Lo que no es posible, lo que nunca será posible, es que estos dirigentes, como otros dirigentes de la izquierda populista, abandonen el Estado adolescente, y asuman las responsabilidades de sus decisiones y falencias.

Venezuela no es una nación del tercer mundo porque existen unas potencias imperialistas que la explotan y la saquean, como siempre están afirmando los integrantes de la clase política chavista. Venezuela está hoy esperando que le amplíen las licencias a las empresas estadounidenses, que Chevrón aumente sus inversiones y el resto de las multinacionales energéticas inviertan en sus campos petroleros, porque los chavistas quebraron a Petróleos de Venezuela.

Hugo Chávez se pasó años culpando a los políticos de la democracia por confabularse para “privatizar los activos nacionales”. Para remediar el problema, él y sus colaboradores lo que hicieron fue destruirlos.

Venezuela es una nación subdesarrollada porque tiene políticos que son la expresión personificada de su atraso.
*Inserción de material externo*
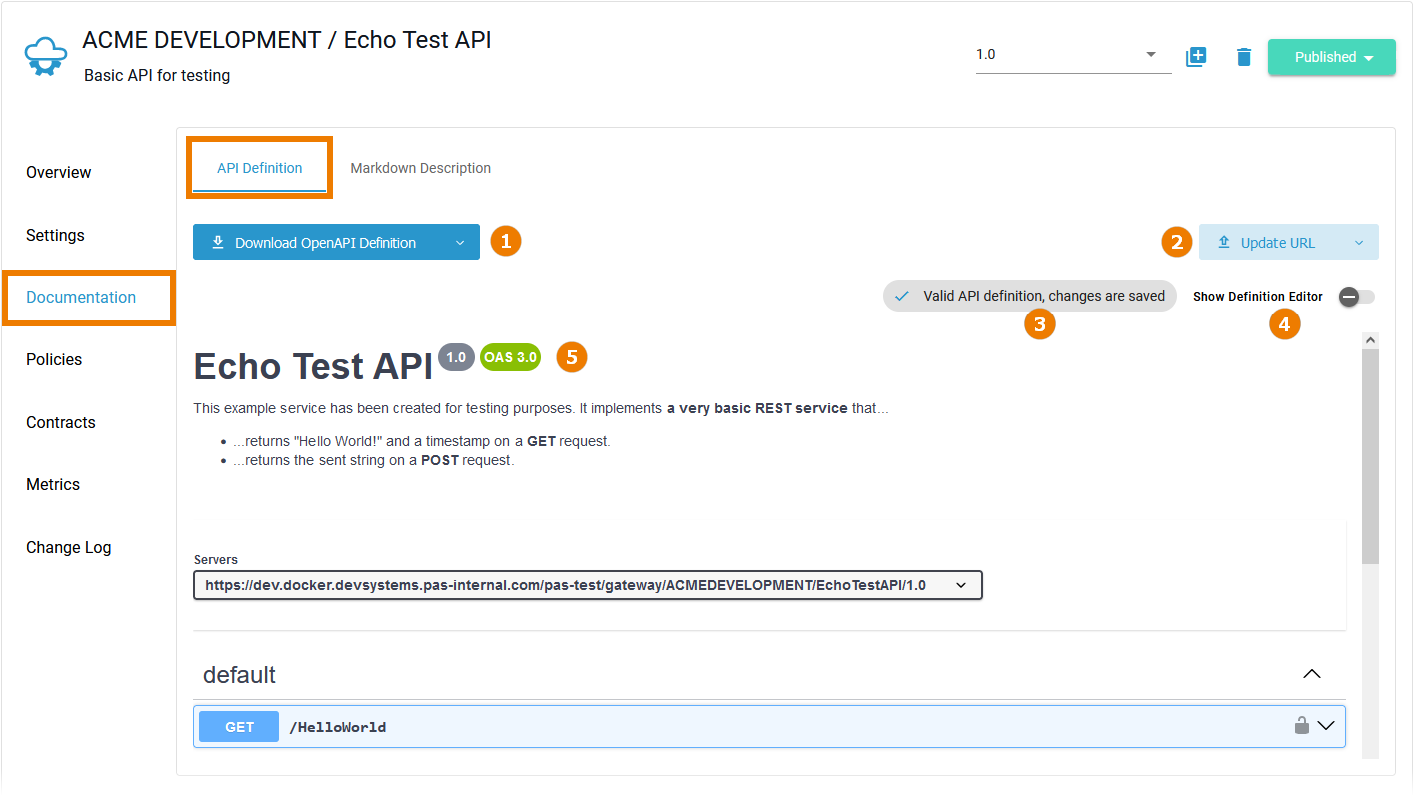Click the green OAS 3.0 badge

pos(510,357)
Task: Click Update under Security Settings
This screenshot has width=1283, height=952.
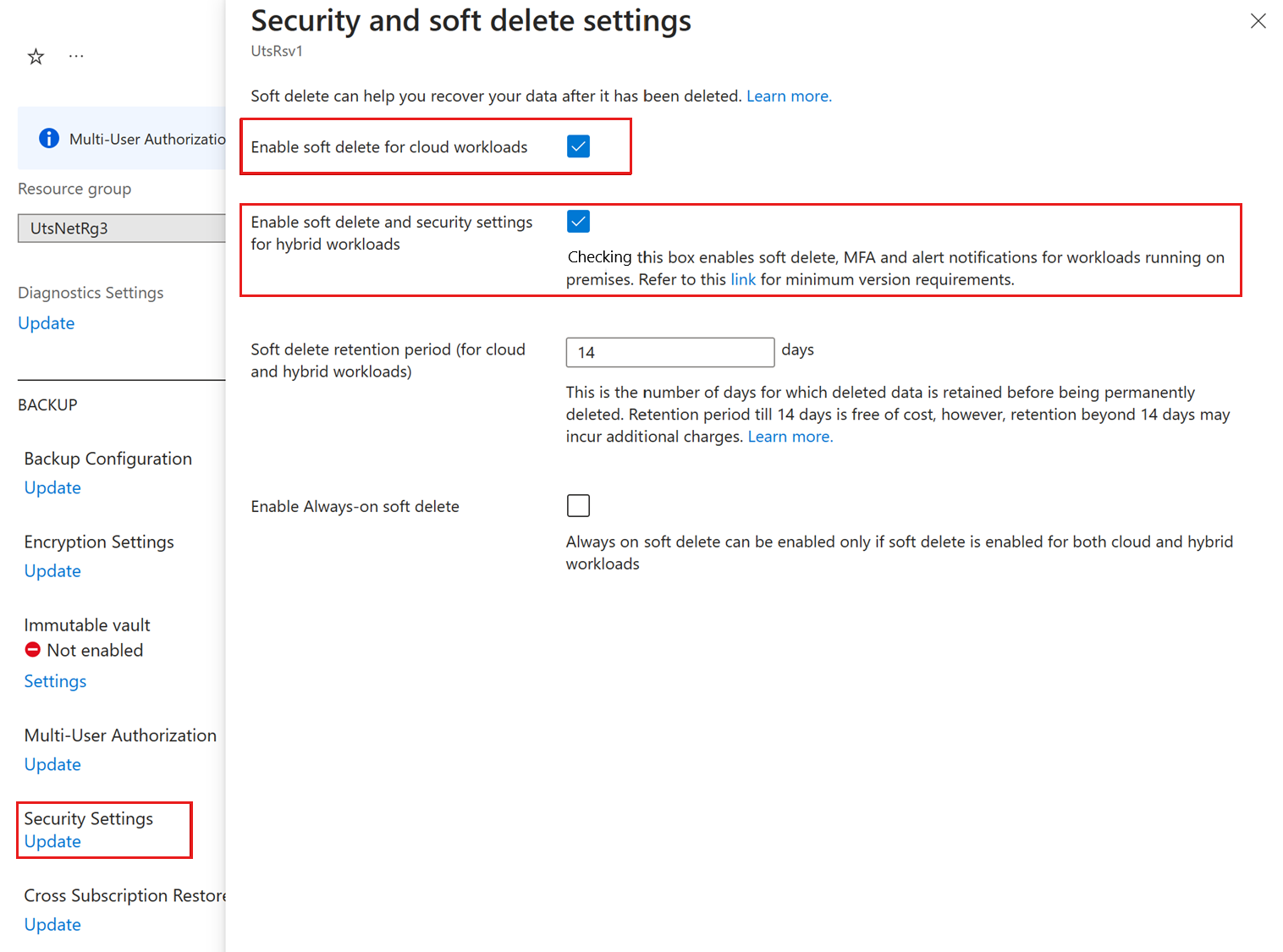Action: (x=52, y=842)
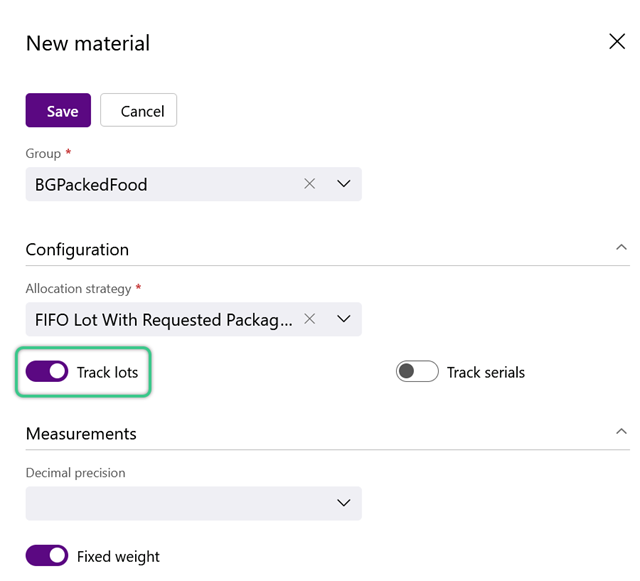The width and height of the screenshot is (640, 581).
Task: Save the new material
Action: point(58,110)
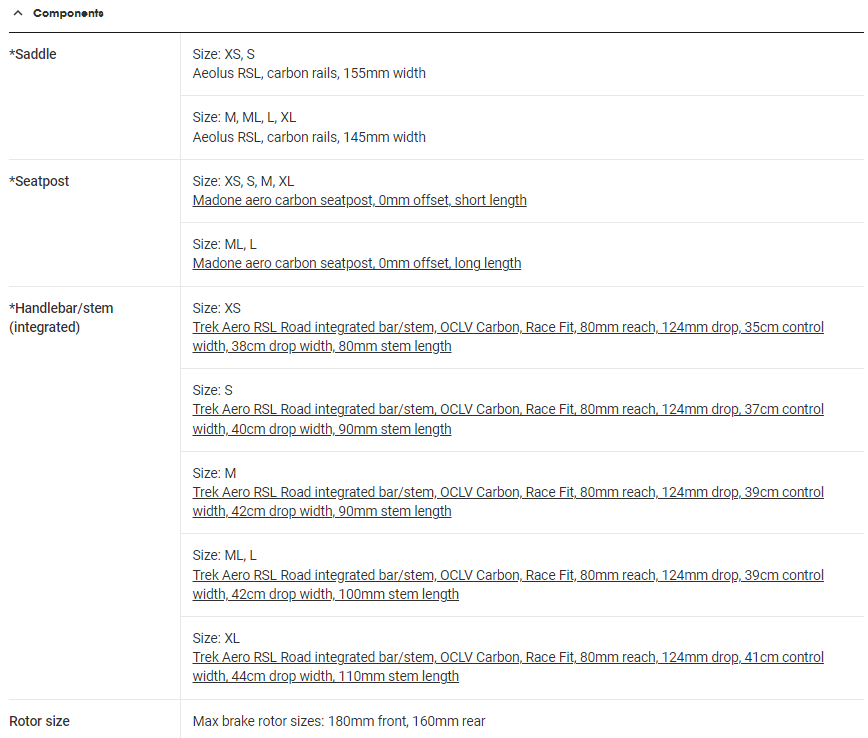Click the *Handlebar/stem (integrated) row label
This screenshot has height=738, width=868.
coord(61,317)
Tipos demasiado avispados, con exceso de agallas, que siempre quiere salirse con la suya. Incapaces de ubicar moralmente al prójimo. La mayoría de los políticos venezolanos, los chavistas de primero, parten del disparate conceptual que reza que aquello que les interesa a ellos es lo que nos conviene y nos obliga a todos.

Así ha sido siempre. Pero ahora es peor que nunca.